Cormac McCarthy and the ‘Reader Sublime’
It’s just over a year since the world of American letters lost one of its all-time greats. June 13th, 2024 was one year on from the death of Cormac McCarthy, whose work appeals to the serious reader because it habitually delivers them to that most uncomfortable of nexus where they are forced to consider their/our relationship with the horrors of history and the relentless drift of time. ‘Ooft,’ we might say in contemporary onomatopoeic parlance, a catch-all reaction to an emotional, mental, physical, economic or romantic punch in the solar plexus; in the case of reading McCarthy, a response to an encounter with a brand of literary sublime that leaves the reader momentarily inarticulate. I can still remember, in The Road (2005), being led to the remnants of a fire where the charred remains of an infant caused the boy in the story to turn away and sob into his father’s chest, “Oh Papa, Papa” (the only reaction available to him), a scene deemed too dark or distasteful for John Hillcote’s 2009 film, and yet a scene so crucial as a marker for humanity’s rapid slide from capitalist consumption into cannibalistic self-consumption.

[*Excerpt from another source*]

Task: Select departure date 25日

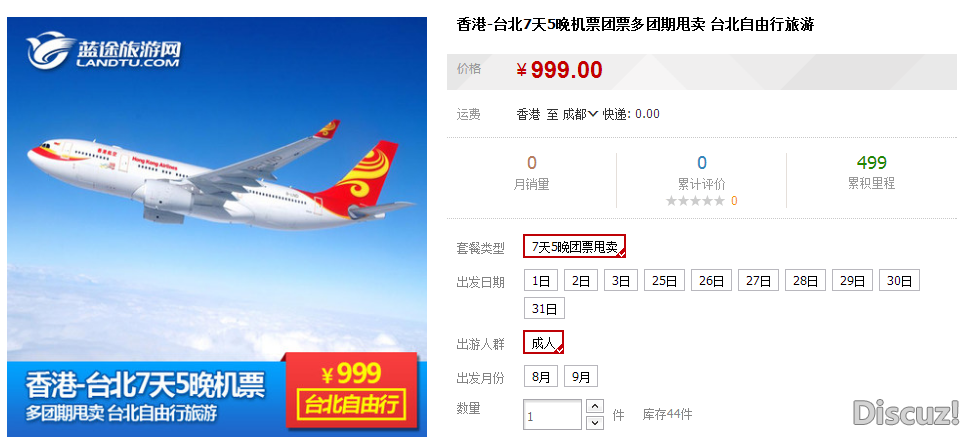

This ‘ooft factor’ is stretched to a socio-historical-mathematical-cosmic configuration in McCarthy’s final sprawling two-part epic: The Passenger and Stella Maris (2022), in which two siblings’ tragedy is inextricably entangled with the twin nadirs of the twentieth century. “The forces which had ushered his troubled life into the tapestry,” thinks McCarthy’s central protagonist, “were those of Auschwitz and Hiroshima, the sister events that sealed forever the fate of the West.” To choose one or two quotes from McCarthy’s swan song magnum opus is reductive to say the least. However, the whole point of this brief communiqué and those that will follow is to do just that, share a great quote or two from a novel, poem, play, film or song and explore the greatness therein.
In his rendering of Bobby Western (whose name calls to mind a whole hemisphere of civilization), McCarthy creates an anti-hero caught between the dread poles of his incestuous love for his sister and his parents’ roles in the Manhattan Project, a homeless Odyssean/Oedipal wanderer struggling on self-destructively through the guilt of his Promethean family history and the memories of his unspeakable desire:
Here is a story. The last of all men who stands alone in the universe while it darkens about him. Who sorrows all things with a singular sorrow. Out of the pitiable and exhausted remnants of what was once his soul he’ll find nothing from which to craft the least thing god-like to guide him in these last of days.
(The Passenger, p. 418)
‘Ooft’ again, as the brain takes pause to unpack what McCarthy is saying. Once more in the realm of The Road, we’re forced to consider not just the horrors of the apocalypse but our part in the tragedy of humanity’s destruction of the living world and its own ability to describe it: “The sacred idiom shorn of its referents and so of its reality. Drawing down like something trying to preserve heat. In time to wink out forever” (The Road, 184). Who else (in the “sacred idiom” he laments) could so succinctly accomplish the confounding idea of the disappearance of things and thus the need for the words to label and classify them? Where The Road captured the apolalyptic zeitgeist of post 9/11 and America’s wars in Iraq and Afghanistan, The Passenger and Stella Maris are books of the older man, battling in the twilight and dying years to join the dots between the personal, historical, political and global anthropocentric forces of his time, playing (if you like) Walter Benjamin’s Angel of History, who moves (as we all do) irresistibly into the future, watching (as we all must) the wreckage of the past pile up, “unable to craft the least thing god-like” from the remnants, except, one might argue for McCarthy, the sublimity of the body of work he leaves behind.